You'll partner closely with our research, forward deployed research, and product teams to translate the methodology behind Snorkel's work into world-class technical content, open-source contributions, conference presence, and a thriving community of data-centric AI practitioners.
Success looks like: a strong Snorkel open-source presence, a steady cadence of high-signal technical writing and research artifacts, marquee presence at the conferences that matter (NeurIPS, ICML, ICLR, AI Engineer World's Fair), and an engaged community of researchers and practitioners who view Snorkel as the trusted authority on data development for modern AI.
Responsibilities
- Own Snorkel's external technical voice. Write methodology posts, technical deep-dives, and research-grade content on data development for frontier models.

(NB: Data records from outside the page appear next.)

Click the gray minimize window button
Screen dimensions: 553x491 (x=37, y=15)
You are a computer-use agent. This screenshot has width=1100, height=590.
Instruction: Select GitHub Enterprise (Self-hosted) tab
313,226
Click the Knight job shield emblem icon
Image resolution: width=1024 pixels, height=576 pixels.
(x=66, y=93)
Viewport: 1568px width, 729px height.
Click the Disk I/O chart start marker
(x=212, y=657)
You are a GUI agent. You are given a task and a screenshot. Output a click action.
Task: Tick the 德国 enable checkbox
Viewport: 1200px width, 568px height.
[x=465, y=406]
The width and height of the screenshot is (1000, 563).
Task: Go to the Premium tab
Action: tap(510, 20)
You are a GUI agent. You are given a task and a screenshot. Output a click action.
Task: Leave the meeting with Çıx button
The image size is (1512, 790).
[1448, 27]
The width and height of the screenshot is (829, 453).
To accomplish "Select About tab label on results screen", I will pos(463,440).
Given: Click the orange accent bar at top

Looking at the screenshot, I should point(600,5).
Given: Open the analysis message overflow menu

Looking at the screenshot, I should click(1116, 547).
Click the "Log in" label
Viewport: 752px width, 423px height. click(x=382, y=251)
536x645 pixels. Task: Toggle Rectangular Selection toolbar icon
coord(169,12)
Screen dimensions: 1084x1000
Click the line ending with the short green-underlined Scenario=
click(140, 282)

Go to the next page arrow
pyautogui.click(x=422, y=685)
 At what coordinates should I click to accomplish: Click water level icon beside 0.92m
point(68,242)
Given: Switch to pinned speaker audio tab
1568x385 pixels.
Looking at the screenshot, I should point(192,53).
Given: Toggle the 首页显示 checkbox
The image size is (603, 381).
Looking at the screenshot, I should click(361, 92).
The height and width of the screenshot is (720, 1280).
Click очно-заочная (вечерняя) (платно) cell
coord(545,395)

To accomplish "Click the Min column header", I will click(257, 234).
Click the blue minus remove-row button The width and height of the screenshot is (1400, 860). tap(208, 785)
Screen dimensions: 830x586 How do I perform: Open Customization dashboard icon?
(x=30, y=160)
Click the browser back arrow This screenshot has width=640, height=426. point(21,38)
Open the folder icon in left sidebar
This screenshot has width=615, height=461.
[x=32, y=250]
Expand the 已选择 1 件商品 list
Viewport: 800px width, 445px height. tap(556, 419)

- Lead Snorkel's open-source presence. Define the GTM approach, ship code, review PRs, recruit contributors, and keep the libraries credible and current. Build OSS that demonstrates Snorkel's methodology in practice, including reproducible evals and benchmark artifacts.
- Advance the conversation on AI evaluation and benchmarking. Publish original work on how to measure agentic AI systems. Domain-specific evals, agent evals, LLM-as-judge calibration, contamination and saturation, and the connection between evals and post-training data.
- Drive conference and research community presence. Land talks, papers, and workshops at NeurIPS, ICML, ICLR, AI Engineer World's Fair, and the right practitioner venues. Build relationships with academic labs and AI research teams.
- Partner with the research team. Translate what's learned in research collaborations into externally shareable methodology, case studies, and tooling.
- Set the bar for technical credibility. Design evals and benchmarks, prototype RL environments, and write code worth using. Your authority comes from doing the work, not just talking about it.
Preferred Qualifications
- Experience. 6+ years in applied ML research, AI engineering, developer/research advocacy, or a research-intensive technical role with significant public output. Prior DevRel/advocate experience welcome but not required.
- Deep technical fluency in modern AI. Post-training techniques (RLHF, DPO, RLAIF), evaluation methodologies, RL environment design, training data pipelines, synthetic data generation, and at least one applied domain (coding agents, reasoning, multimodal, agents).
- Hands-on experience with AI evaluation and benchmarks. You've built and run real evals: public benchmarks (MMLU, GPQA, SWE-bench, HELM, BIG-bench, Arena-style head-to-heads), domain-specific custom evals, and LLM-as-judge pipelines with proper calibration.
- You build with AI, not just about AI. A power user of frontier coding agents (Claude Code, Cursor, Codex, and the like) in your day-to-day workflow, and you've built non-trivial agentic systems yourself – multi-step, tool-using, with real evals and an opinion on what breaks.
- A real public body of work. Talks, papers, blog posts, podcasts, and/or OSS contributions you can point to. Quality and signal matter more than volume.
- Customer- and researcher-facing presence. Comfortable in a room with frontier-lab research leads or a F500 ML team; can read the room and hold technical credibility on either side.
- Self-directed and comfortable with ambiguity. You ship without being asked, set your own quality bar, and enjoy moving at the pace of frontier AI.
Bonus: Advanced degree or sustained research output in ML/AI; prior experience at an AI lab, OSS-first AI company, or a research-driven technical org; conference program-committee or organizing experience; published or maintained a public benchmark; relationships in the post-training, evals, or RL-environments communities.